- _What to work on_
Reproduce the records from their start through the line containing "Describe the element at coordinates (355, 1478)", substituting "size" for "height and width" and changing nothing else.

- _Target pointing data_
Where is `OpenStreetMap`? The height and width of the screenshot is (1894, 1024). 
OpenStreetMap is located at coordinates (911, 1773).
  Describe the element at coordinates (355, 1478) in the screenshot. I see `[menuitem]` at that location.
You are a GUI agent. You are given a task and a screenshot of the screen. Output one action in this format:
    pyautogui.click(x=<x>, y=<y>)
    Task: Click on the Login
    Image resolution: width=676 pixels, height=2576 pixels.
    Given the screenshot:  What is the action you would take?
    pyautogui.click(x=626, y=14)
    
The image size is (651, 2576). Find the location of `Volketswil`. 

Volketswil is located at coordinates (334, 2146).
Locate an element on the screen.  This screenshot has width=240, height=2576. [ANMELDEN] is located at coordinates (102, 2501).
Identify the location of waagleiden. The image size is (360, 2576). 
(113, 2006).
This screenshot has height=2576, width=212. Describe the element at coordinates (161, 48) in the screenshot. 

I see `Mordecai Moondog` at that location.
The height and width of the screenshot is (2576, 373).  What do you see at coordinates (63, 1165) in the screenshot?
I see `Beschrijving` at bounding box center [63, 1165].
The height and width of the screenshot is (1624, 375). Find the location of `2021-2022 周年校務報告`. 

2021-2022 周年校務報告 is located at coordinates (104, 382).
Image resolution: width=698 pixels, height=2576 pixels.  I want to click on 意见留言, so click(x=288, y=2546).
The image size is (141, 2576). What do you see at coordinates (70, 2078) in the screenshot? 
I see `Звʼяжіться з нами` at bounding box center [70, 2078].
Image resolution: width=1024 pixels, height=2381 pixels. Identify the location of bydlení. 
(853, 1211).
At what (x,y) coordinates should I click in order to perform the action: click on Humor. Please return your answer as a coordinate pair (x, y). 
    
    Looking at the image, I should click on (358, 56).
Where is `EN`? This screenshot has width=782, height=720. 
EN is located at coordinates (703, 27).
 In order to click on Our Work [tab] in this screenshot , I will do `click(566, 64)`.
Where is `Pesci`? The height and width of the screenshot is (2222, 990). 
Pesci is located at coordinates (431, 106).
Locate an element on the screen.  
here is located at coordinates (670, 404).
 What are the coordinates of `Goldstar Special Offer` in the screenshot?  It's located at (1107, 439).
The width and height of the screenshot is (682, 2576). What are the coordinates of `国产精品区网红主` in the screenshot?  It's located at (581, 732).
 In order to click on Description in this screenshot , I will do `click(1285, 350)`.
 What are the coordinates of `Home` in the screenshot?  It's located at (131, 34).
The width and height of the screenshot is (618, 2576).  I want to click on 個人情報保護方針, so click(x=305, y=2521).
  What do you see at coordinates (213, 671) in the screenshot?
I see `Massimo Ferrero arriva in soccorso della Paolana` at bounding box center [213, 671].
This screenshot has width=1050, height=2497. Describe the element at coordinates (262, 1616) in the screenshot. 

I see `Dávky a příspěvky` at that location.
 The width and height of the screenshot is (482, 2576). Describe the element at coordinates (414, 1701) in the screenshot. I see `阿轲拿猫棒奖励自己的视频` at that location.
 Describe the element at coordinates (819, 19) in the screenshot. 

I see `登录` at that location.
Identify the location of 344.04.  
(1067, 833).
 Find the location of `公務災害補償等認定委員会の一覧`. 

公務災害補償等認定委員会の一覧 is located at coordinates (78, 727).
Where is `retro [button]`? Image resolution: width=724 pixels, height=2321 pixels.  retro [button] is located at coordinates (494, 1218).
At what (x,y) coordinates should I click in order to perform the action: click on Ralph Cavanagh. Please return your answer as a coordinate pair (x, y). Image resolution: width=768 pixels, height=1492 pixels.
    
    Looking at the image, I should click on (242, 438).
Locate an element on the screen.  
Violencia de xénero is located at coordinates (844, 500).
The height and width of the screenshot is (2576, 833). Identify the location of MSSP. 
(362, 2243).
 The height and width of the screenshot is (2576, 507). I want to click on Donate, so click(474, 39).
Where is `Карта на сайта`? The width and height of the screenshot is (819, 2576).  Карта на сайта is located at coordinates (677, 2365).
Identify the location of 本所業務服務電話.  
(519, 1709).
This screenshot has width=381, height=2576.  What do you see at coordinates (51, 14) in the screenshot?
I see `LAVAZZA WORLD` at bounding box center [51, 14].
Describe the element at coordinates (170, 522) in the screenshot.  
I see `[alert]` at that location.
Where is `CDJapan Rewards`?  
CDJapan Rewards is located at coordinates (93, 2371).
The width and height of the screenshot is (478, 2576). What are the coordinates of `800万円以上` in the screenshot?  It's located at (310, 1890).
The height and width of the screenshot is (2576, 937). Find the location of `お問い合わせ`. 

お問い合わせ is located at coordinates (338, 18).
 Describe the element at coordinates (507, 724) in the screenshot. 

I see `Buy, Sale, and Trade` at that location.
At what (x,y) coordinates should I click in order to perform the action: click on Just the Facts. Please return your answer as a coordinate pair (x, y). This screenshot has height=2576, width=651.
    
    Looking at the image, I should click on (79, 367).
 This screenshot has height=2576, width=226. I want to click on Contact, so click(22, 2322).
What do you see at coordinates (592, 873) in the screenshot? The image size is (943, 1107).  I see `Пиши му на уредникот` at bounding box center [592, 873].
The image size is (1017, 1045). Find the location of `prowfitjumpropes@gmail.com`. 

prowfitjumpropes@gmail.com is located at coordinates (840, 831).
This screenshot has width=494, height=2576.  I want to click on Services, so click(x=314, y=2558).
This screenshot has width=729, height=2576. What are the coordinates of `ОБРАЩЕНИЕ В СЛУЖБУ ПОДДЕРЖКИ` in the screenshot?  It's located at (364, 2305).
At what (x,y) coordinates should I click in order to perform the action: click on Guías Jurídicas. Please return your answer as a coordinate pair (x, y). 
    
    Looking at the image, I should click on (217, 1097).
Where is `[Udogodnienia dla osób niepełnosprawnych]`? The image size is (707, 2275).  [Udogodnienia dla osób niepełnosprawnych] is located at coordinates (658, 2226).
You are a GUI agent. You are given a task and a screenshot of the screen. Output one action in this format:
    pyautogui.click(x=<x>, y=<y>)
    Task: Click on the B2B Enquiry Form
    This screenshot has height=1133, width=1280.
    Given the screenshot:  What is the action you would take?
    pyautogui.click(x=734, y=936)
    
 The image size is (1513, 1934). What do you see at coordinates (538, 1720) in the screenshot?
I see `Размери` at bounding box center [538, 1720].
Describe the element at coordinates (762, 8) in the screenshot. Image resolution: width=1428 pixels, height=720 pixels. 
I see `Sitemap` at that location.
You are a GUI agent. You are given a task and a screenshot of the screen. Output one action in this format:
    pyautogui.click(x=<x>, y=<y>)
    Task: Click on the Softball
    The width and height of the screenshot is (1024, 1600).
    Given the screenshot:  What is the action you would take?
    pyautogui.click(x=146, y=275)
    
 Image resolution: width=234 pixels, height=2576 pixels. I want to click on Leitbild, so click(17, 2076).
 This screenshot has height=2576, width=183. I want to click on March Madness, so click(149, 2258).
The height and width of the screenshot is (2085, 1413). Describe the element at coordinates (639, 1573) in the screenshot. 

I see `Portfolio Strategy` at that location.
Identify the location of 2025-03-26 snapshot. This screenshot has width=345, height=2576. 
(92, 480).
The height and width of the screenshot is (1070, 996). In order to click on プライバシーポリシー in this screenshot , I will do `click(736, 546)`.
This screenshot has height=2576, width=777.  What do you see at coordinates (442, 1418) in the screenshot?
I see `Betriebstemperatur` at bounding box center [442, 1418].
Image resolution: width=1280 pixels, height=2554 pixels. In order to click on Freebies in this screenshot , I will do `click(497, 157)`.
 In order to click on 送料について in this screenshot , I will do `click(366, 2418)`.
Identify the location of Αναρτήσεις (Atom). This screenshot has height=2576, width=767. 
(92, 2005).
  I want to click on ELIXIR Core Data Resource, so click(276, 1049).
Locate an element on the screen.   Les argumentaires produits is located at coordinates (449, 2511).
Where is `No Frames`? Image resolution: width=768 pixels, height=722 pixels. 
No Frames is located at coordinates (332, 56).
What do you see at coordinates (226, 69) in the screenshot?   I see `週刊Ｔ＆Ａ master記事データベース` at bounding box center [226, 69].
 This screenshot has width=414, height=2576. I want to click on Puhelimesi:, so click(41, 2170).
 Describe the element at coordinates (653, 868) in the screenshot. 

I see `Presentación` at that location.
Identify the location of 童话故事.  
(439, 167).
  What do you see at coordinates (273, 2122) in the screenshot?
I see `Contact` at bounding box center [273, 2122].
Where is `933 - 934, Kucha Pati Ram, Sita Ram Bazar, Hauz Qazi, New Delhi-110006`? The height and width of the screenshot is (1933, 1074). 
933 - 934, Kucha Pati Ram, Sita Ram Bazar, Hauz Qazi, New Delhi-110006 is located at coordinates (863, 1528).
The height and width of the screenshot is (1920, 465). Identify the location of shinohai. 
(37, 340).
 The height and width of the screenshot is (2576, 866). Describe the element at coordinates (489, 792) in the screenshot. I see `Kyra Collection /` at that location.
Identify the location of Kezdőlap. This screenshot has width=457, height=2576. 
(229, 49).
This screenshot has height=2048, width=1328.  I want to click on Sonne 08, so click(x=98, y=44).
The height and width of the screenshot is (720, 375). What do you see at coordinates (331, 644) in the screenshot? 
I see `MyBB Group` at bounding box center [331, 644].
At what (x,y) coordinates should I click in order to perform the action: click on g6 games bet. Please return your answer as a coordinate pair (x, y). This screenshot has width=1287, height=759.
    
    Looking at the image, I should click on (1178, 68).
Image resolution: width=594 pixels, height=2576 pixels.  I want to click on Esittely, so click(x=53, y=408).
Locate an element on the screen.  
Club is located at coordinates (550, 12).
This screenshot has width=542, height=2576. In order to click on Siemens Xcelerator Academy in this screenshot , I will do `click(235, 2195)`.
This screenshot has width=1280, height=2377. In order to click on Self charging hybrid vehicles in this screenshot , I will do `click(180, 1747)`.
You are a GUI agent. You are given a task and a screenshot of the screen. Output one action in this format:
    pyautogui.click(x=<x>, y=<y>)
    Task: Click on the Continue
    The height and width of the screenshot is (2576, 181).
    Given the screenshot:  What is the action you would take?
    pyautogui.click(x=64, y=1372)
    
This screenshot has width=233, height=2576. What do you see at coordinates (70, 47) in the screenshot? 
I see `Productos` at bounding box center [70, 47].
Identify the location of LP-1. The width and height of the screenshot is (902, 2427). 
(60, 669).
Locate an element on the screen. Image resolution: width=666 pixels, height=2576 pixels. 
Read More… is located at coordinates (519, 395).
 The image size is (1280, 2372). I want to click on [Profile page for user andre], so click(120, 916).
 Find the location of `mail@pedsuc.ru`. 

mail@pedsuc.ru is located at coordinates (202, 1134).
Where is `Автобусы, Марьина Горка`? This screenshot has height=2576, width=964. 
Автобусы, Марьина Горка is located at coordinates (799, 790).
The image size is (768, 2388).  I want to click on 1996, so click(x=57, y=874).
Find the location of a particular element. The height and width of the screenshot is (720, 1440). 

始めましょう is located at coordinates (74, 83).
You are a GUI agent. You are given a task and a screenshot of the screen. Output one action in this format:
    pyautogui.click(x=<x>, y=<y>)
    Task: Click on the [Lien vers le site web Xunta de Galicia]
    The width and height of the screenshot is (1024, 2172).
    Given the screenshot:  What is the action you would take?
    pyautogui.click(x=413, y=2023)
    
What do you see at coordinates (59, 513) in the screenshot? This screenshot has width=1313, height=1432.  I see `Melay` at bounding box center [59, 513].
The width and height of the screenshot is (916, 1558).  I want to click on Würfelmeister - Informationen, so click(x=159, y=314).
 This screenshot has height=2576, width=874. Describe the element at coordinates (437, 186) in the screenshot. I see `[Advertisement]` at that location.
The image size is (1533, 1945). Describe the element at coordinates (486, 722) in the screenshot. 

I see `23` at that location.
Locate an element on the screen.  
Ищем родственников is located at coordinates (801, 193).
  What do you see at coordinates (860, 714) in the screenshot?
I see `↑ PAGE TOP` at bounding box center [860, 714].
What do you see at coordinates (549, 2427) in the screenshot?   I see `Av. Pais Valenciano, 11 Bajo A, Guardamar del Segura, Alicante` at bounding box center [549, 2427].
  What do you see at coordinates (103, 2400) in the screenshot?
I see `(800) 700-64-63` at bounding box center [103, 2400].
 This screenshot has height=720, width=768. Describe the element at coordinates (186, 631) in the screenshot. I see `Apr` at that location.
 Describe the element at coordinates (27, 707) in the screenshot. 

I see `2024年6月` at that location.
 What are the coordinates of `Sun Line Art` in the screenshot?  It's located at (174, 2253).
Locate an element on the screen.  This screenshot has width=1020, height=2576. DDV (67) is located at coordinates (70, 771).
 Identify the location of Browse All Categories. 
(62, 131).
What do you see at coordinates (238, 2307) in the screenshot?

- _Solution below_
Where is `OpenStreetMap`? The size of the screenshot is (1894, 1024). 
OpenStreetMap is located at coordinates (911, 1773).
  Describe the element at coordinates (355, 1478) in the screenshot. I see `[menuitem]` at that location.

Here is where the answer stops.